Thanks! So I think this is what I should be doing:

def log_sigmoid_deriv(x): 
    return F.logsigmoid( x ) + F.logsigmoid( -x )

def model(data): 
    mu = pyro.sample("mu", dist.Beta(1.,1.))
    y = pyro.sample( "y", dist.Binomial(total_count = 30,  probs = mu), obs = torch.tensor(27.))

def guide(data):
    loc = pyro.param('loc', lambda: torch.tensor(0.))
    scale = pyro.param('scale', lambda: torch.tensor(1.), constraint=constraints.positive)
    logit_mu = pyro.sample("logit_mu", dist.Normal(loc, scale), infer={'is_auxiliary': True})
    mu = pyro.sample('mu', dist.Delta(F.sigmoid( logit_mu ),
                                     log_density= -log_sigmoid_deriv(logit_mu)))
    return({"mu" : mu})

pyro.clear_param_store()
adam = pyro.optim.Adam({"lr": 0.03})
svi = SVI(model, guide, adam, loss=Trace_ELBO() ) 
losses=[]
for j in range(300):
    loss = svi.step(None)
    losses.append(loss)
plt.plot(losses)

Re: manual. Yes, I want to set up a structured guide including some additional dependencies between sites rather than mean field with AutoDiagonalNormal.
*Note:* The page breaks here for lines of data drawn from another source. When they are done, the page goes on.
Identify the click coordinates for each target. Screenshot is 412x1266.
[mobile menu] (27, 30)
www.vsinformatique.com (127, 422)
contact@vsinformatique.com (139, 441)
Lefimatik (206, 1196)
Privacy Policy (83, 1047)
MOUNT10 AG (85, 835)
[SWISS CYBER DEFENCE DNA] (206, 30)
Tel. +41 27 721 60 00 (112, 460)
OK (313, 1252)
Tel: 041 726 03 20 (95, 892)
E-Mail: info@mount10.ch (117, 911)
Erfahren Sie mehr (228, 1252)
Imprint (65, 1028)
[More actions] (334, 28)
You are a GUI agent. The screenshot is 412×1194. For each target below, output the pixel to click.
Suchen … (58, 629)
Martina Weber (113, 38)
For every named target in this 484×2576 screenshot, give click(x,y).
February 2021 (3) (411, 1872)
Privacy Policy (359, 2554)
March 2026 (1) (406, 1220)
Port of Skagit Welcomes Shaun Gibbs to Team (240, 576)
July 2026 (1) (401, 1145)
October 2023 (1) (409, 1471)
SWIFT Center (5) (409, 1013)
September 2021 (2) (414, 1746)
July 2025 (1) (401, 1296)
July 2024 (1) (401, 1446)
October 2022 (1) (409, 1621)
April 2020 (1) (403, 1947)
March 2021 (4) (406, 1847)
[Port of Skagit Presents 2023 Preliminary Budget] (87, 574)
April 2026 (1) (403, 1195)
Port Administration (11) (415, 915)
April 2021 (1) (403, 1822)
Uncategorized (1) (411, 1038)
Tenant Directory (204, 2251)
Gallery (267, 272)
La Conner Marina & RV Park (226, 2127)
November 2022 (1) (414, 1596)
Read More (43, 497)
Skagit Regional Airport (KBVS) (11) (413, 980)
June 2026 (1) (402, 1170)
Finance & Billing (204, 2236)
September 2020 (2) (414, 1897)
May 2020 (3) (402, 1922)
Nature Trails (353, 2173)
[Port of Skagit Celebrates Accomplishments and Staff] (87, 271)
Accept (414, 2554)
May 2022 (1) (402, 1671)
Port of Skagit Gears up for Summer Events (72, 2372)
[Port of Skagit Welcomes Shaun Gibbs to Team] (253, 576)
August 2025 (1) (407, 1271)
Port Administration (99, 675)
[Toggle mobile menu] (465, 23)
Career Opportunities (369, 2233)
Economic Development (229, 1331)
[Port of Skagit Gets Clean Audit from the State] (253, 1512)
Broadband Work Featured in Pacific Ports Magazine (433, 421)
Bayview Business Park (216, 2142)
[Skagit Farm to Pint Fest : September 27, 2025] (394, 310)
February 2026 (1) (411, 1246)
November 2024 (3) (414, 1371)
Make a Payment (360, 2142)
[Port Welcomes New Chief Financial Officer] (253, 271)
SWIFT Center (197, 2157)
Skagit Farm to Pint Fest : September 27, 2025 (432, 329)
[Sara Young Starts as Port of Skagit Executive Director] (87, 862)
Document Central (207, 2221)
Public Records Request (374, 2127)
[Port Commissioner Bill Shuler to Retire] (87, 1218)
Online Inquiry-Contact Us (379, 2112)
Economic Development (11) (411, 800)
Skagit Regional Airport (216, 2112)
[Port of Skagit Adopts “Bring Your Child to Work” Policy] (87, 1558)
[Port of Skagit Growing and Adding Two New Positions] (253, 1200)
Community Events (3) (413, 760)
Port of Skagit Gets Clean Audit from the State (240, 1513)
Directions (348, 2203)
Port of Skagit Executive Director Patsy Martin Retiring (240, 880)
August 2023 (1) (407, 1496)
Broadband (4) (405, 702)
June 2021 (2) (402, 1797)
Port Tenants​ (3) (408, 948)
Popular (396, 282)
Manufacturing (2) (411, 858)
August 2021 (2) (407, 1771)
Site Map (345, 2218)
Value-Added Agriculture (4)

well i think it’s probably better if you define a TransformedDistribution using a SigmoidTransform and avoid manual calculus. see e.g. here; git greping the repo is pretty useful for this sort of thing (at least once you know what to look for)

2 Likes

Thanks that looks like it would be cleaner (and less reliant on me doing the derivations correctly!)